What does it take to make a great sci-fi B movie these days? One element that used to seem to guarantee one of these films might be of interest — the appearance of a hammy Nicolas Cage — no longer, I fear, is enough. That’s bad news for Rob King’s dystopian thriller The Humanity Bureau.

Cage stars as Noah Kross, an agent of the title’s bureau who exits the safe zone of his city to assess whether those humans living on the fringes of life can care for themselves and “contribute to society,” i.e., produce more than they consume. If those folks don’t pass Kross’ tests, well, they’re sent to a mysterious “New Eden” to face an unsure fate. The setting is an alternate 2017, where resources are desperately thin after multiple radiation episodes that decimated wildlife and nature, and where Cage gets to drive around in a sick El Camino while tapping on a hologram device. At first, The Humanity Bureau offers hints that it will go bonkers in the way a great Cage movie should — the script evinces a weird preoccupation with violence against children — but, alas, restraint prevails, and no character or storyline is allowed to go truly batty.

What it does deliver is Cage as Kross saying the words, “I’ve seen children drinking their own urine,” with the haunted eyes of a combat veteran, as he whips a fly-fishing line back and forth in his apartment, eventually getting the hook stuck in the canvas of a real Monet. Moments like that make me want to pat King on the back and tell him he got all the mileage he could out of his star, but there are still too few of them.

Another humdinger of a ridiculous B set-piece involves a little boy, Lucas (Jakob Davies), whom Kross has decided to save from his New Eden fate — along with Lucas’ mother, Rachel (Sarah Lind). While Kross, Lucas and Rachel are on the run from Kross’ evil bureau boss, Adam Westinghouse (Hugh Dillon), the 11-year-old Lucas takes a bathroom break away from the adults and gets his own action sequence, which is laughably graphic for such a tiny human: I told you this movie puts children in peril! Here, the action begins when Lucas plops his cheeks on the toilet seat, like he’s a creaky old Archie Bunker or something. Then an unseen hand sends some toilet paper rolling by Lucas’ feet, and he has to snap into action. There’s something jarring yet gratifying about seeing a child act physically like an adult action star, but it's far less satisfying to hear them talk like a grown-up; Lucas’ precocious dialogue grated on my nerves.

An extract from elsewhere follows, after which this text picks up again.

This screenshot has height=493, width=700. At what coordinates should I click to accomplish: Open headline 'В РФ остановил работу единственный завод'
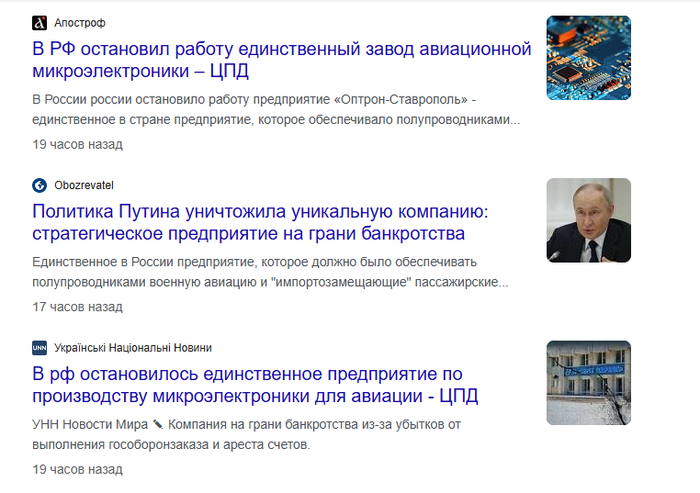point(281,60)
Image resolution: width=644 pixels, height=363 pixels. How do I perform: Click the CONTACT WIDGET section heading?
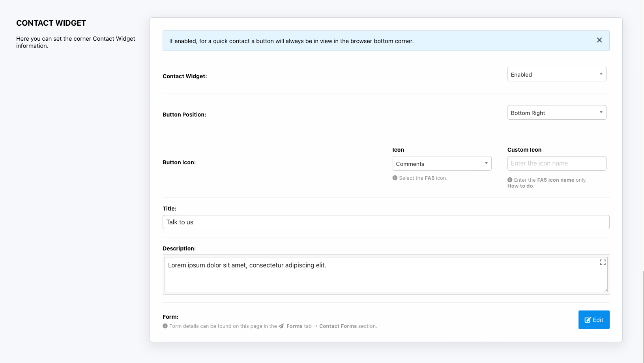(51, 23)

Lind plays her part with real seriousness, never daring the over-the-top approach that’s needed to equal Cage onscreen, but this is likely due to Dave Schultz’s script, which doesn’t quite know what to do with her — or her costume. How did Rachel find designer jeans in this child-eating dystopia? (Yes, there’s talk of eating children.) If only King had driven Cage and that totally bitchin’ Chevy a little further into absurdity, The Humanity Bureau could have clawed its way to B greatness.